Many plants and animals can be seen from your cabin or tipee, the roadways and campground. The wheelchair accessible lookout is a great place for bird watching. Just after dusk the possums are active and you may be lucky enough to see a quoll, owl or micro bat.
Please drive slowly at night to keep our animals safe
Many Tasmanian animals are nocturnal, that is, they are active at night time. During the day, they sleep, but come nightfall, the bush transforms.
The creatures at Mt Misery Habitat Reserve are native. We respect the fact that we are staying in their home. They are protected in their natural habitat where we can observe them.
Guaranteed sightings are the Brush Tailed Possum and Rufous Wallaby. Likely sitings are bats, moths and perhaps a quoll or bandicoot or Bennett’s Wallaby. You will probably hear owls and Ringtail possums. Look high in the trees and you might be lucky to see one. Bettongs are very shy, but you can see their diggings in the forest.
We sometimes raise orphans, hand feeding as often as every two hours day and night. Subject to the welfare of the animal, we can sometimes show you a baby or young animal.
As a release site for rehabilitated animals, many of our residents have been hand raised and are very friendly. Please do not feed them as the wrong food can make them sick. Do not feed the possums as it can make them become aggressive. Possums can be very demanding and have little fear of humans. They have sharp claws and can scratch.
Birds are most abundant by day, with several dozen species regularly seen. If you are awake at dawn you may hear a spectacular bird chorus. Regular sightings of large birds include the threatened Wedge Tailed Eagle, Black Cockatoos, Sulphur Crested Cockatoos and Currawongs (pictured). Dozens of smaller species including blue wren and flame breasted robin, can be found in the shrubs throughout the village and in the forest canopy.
By night, several species of owl and nightjar can often be heard and occasionally seen.

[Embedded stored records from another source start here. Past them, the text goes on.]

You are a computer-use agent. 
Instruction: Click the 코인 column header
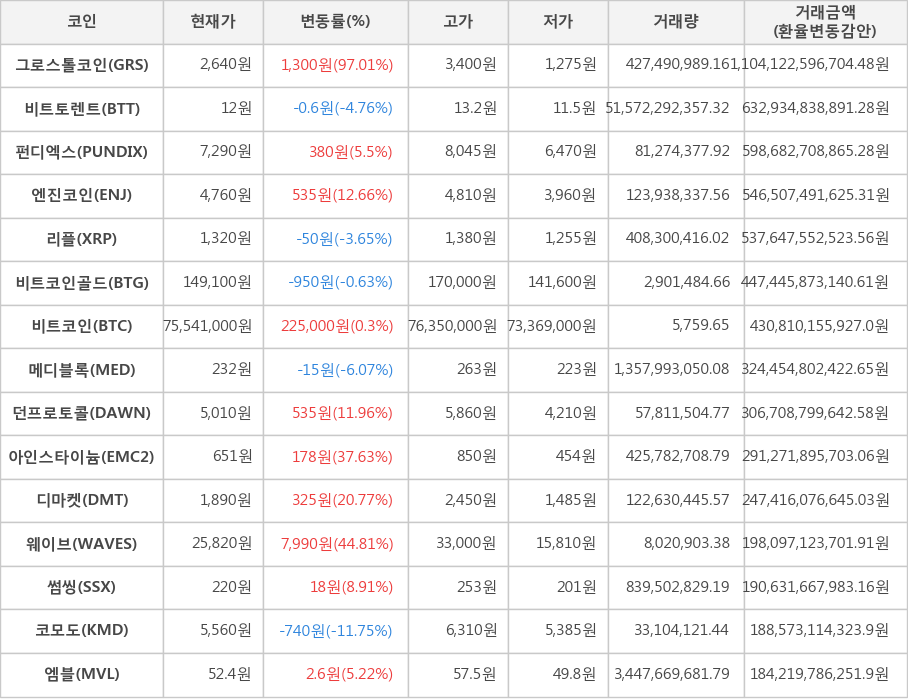(x=82, y=22)
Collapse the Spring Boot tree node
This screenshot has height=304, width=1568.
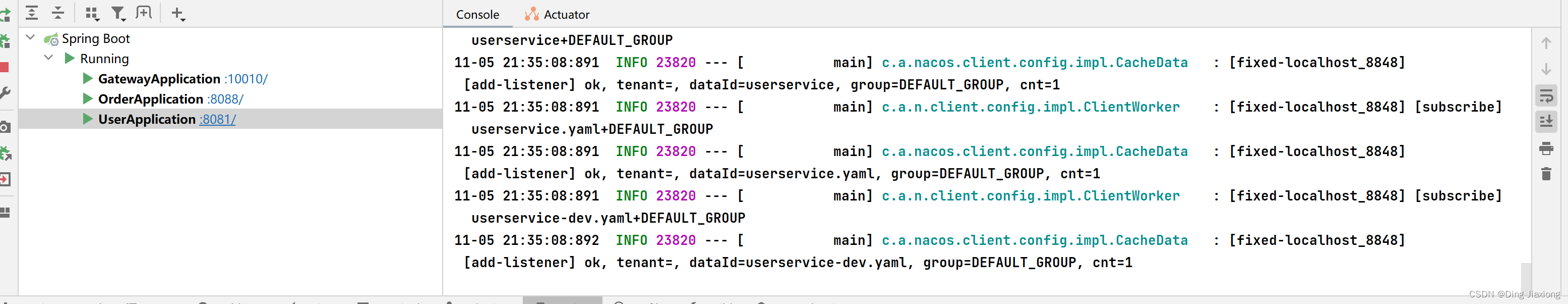pyautogui.click(x=30, y=38)
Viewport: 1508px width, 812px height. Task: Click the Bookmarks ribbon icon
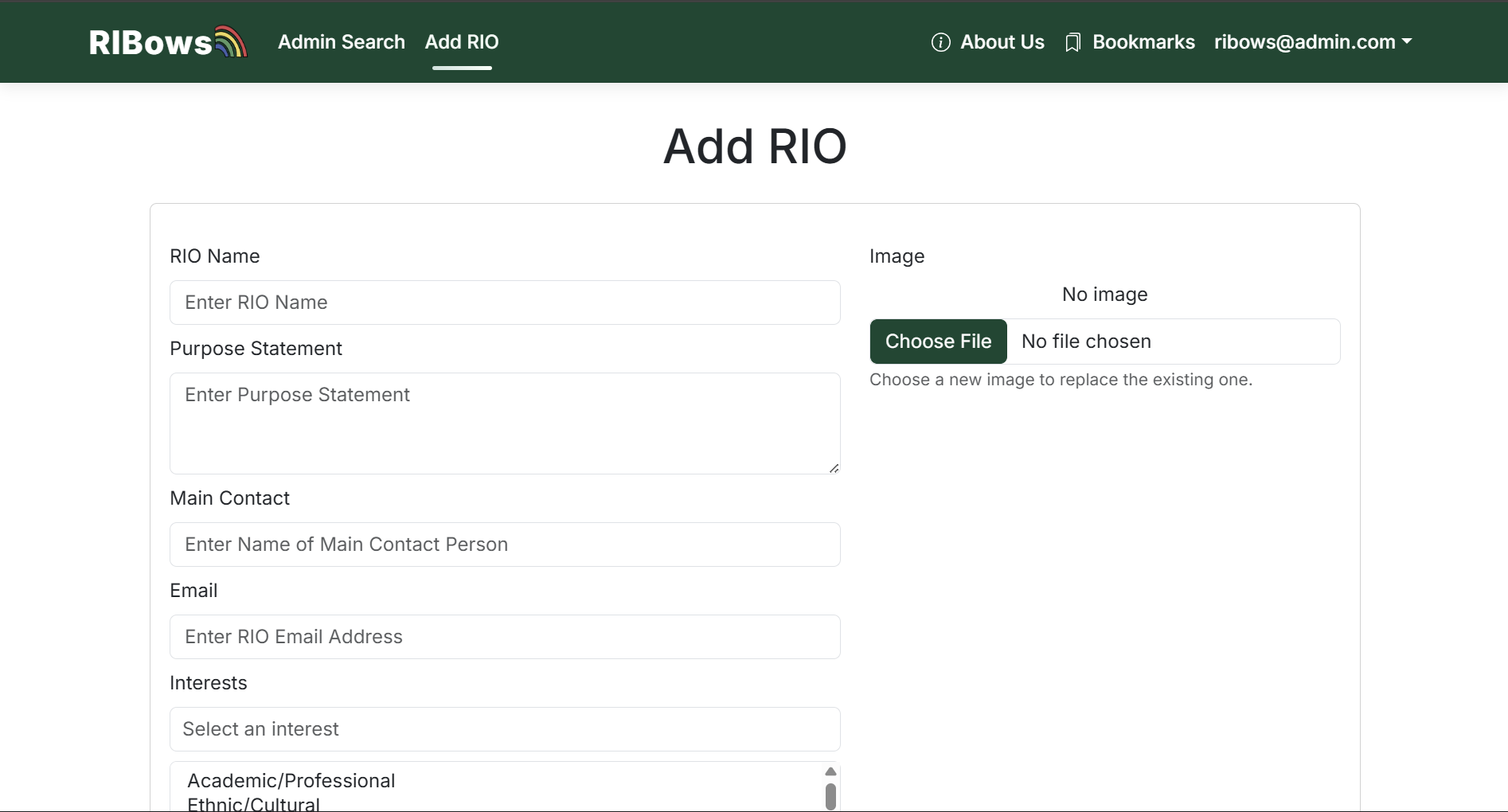coord(1072,42)
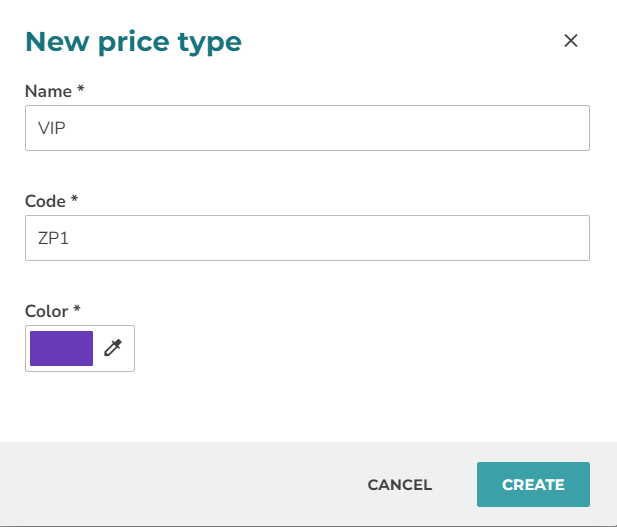Pick a color with the eyedropper icon

point(113,348)

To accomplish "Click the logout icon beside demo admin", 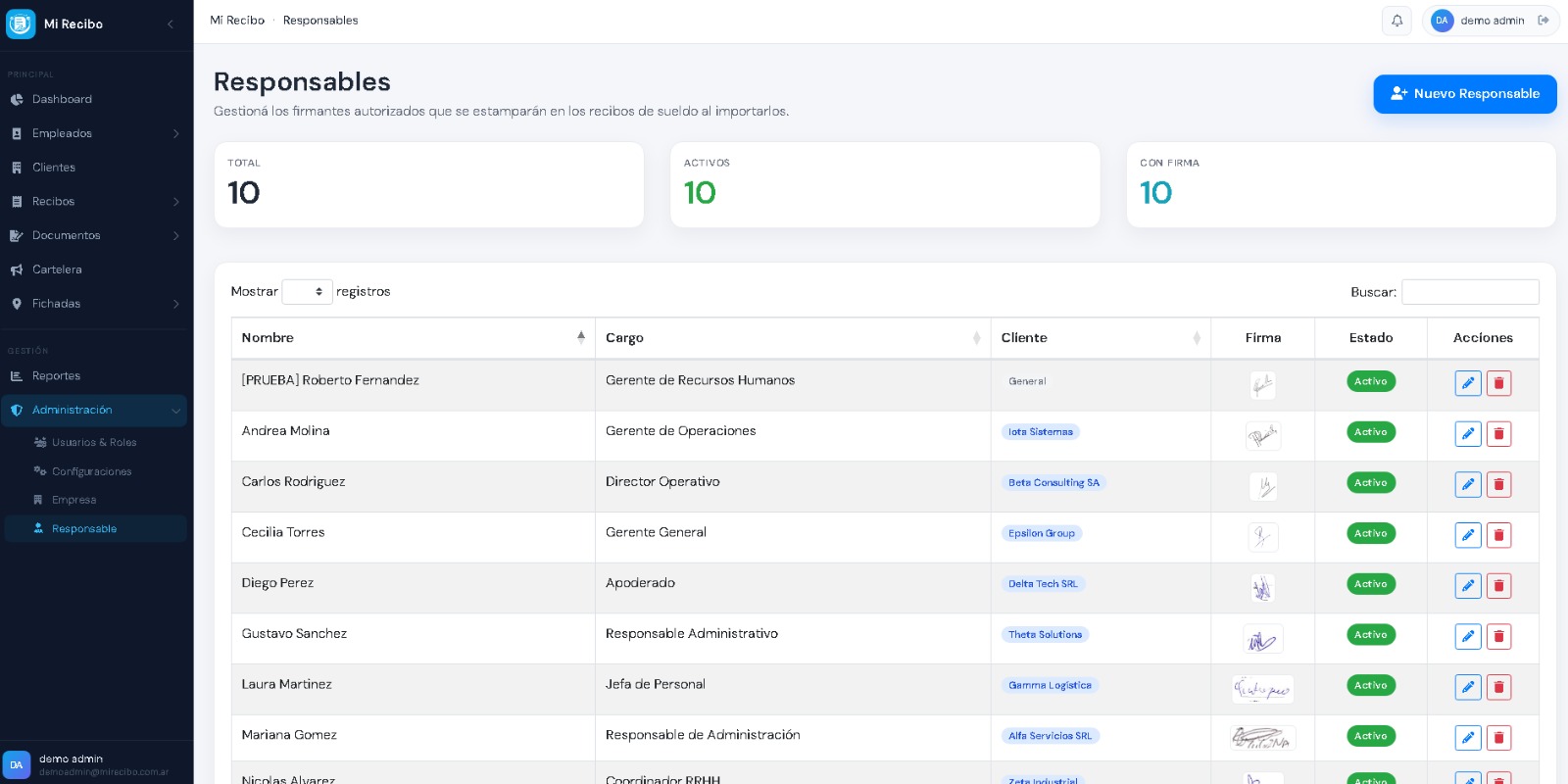I will click(1544, 21).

An identification book is usually available for loan from reception.
Snakes and ants
Snakes are seen throughout the warmer months. If you do not wish to see snakes, we suggest that you walk with heavy steps. The snakes will feel your approaching footsteps through the ground and will hide before you get close. If you are bitten by a snake, stay absolutely still, have someone else firmly bandage the affected limb, and send for urgent medical assistance. Snake bandages are located at the camp kitchen area and at reception.
On the Mount Misery walks there are Jack Jumper ant mounds. Do not go close to them as the ant has a painful bite.